**Required work**
All entries are to be returned verbatim.

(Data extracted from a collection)
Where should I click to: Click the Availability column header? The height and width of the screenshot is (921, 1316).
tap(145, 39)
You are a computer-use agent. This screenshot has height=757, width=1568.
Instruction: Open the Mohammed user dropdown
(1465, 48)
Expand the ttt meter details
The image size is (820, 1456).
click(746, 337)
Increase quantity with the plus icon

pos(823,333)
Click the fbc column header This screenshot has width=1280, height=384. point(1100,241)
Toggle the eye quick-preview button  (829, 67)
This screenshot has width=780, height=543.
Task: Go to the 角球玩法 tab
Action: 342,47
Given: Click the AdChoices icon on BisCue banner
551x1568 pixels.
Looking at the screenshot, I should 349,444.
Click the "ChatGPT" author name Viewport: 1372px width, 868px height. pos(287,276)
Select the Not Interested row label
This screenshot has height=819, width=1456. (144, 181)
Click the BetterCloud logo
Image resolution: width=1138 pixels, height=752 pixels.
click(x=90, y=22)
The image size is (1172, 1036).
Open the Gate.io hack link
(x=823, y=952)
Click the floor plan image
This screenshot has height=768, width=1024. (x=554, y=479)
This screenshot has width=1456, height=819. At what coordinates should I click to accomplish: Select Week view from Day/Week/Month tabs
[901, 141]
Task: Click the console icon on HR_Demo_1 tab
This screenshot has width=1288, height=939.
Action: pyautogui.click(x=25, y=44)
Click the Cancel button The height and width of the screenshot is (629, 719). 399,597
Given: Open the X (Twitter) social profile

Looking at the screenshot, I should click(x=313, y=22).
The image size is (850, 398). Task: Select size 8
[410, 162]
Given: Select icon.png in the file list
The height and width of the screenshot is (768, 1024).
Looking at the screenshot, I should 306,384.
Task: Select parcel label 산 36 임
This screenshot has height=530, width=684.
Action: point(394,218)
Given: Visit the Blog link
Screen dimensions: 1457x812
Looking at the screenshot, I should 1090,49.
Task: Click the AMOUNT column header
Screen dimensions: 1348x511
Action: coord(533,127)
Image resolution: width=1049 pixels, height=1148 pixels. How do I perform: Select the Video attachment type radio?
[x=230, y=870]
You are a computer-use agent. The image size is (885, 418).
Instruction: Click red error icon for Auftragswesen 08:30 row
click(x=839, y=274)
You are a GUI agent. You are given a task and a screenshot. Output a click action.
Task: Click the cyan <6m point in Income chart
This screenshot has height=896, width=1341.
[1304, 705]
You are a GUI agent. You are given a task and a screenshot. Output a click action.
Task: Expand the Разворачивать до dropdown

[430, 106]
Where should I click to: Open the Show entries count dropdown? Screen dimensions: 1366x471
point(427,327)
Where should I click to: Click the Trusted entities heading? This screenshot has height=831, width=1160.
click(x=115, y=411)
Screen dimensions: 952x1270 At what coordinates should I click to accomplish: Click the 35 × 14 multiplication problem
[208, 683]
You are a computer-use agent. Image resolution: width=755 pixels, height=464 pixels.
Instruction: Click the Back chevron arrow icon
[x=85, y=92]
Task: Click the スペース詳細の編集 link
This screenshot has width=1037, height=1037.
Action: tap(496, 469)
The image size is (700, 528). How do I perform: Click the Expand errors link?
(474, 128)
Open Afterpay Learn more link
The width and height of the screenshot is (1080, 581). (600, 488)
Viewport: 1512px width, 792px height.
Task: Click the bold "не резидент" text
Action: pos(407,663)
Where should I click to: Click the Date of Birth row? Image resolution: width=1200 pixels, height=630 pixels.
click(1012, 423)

**Solution for this task**
Where should I click to: Click the Availability column header? The height and width of the screenshot is (921, 1316).
tap(145, 39)
You are a computer-use agent. This screenshot has height=757, width=1568.
Instruction: Open the Mohammed user dropdown
(1465, 48)
Expand the ttt meter details
The image size is (820, 1456).
click(746, 337)
Increase quantity with the plus icon

pos(823,333)
Click the fbc column header This screenshot has width=1280, height=384. point(1100,241)
Toggle the eye quick-preview button  (829, 67)
This screenshot has width=780, height=543.
Task: Go to the 角球玩法 tab
Action: 342,47
Given: Click the AdChoices icon on BisCue banner
551x1568 pixels.
Looking at the screenshot, I should 349,444.
Click the "ChatGPT" author name Viewport: 1372px width, 868px height. pos(287,276)
Select the Not Interested row label
This screenshot has height=819, width=1456. (144, 181)
Click the BetterCloud logo
Image resolution: width=1138 pixels, height=752 pixels.
click(x=90, y=22)
The image size is (1172, 1036).
Open the Gate.io hack link
(x=823, y=952)
Click the floor plan image
This screenshot has height=768, width=1024. (x=554, y=479)
This screenshot has width=1456, height=819. At what coordinates should I click to accomplish: Select Week view from Day/Week/Month tabs
[901, 141]
Task: Click the console icon on HR_Demo_1 tab
This screenshot has width=1288, height=939.
Action: pyautogui.click(x=25, y=44)
Click the Cancel button The height and width of the screenshot is (629, 719). 399,597
Given: Open the X (Twitter) social profile

Looking at the screenshot, I should click(x=313, y=22).
The image size is (850, 398). Task: Select size 8
[410, 162]
Given: Select icon.png in the file list
The height and width of the screenshot is (768, 1024).
Looking at the screenshot, I should 306,384.
Task: Select parcel label 산 36 임
This screenshot has height=530, width=684.
Action: point(394,218)
Given: Visit the Blog link
Screen dimensions: 1457x812
Looking at the screenshot, I should 1090,49.
Task: Click the AMOUNT column header
Screen dimensions: 1348x511
Action: coord(533,127)
Image resolution: width=1049 pixels, height=1148 pixels. How do I perform: Select the Video attachment type radio?
[x=230, y=870]
You are a computer-use agent. The image size is (885, 418).
Instruction: Click red error icon for Auftragswesen 08:30 row
click(x=839, y=274)
You are a GUI agent. You are given a task and a screenshot. Output a click action.
Task: Click the cyan <6m point in Income chart
This screenshot has height=896, width=1341.
[1304, 705]
You are a GUI agent. You are given a task and a screenshot. Output a click action.
Task: Expand the Разворачивать до dropdown

[430, 106]
Where should I click to: Open the Show entries count dropdown? Screen dimensions: 1366x471
point(427,327)
Where should I click to: Click the Trusted entities heading? This screenshot has height=831, width=1160.
click(x=115, y=411)
Screen dimensions: 952x1270 At what coordinates should I click to accomplish: Click the 35 × 14 multiplication problem
[208, 683]
You are a computer-use agent. Image resolution: width=755 pixels, height=464 pixels.
Instruction: Click the Back chevron arrow icon
[x=85, y=92]
Task: Click the スペース詳細の編集 link
This screenshot has width=1037, height=1037.
Action: tap(496, 469)
The image size is (700, 528). How do I perform: Click the Expand errors link?
(474, 128)
Open Afterpay Learn more link
The width and height of the screenshot is (1080, 581). (600, 488)
Viewport: 1512px width, 792px height.
Task: Click the bold "не резидент" text
Action: pos(407,663)
Where should I click to: Click the Date of Birth row? Image resolution: width=1200 pixels, height=630 pixels.
click(1012, 423)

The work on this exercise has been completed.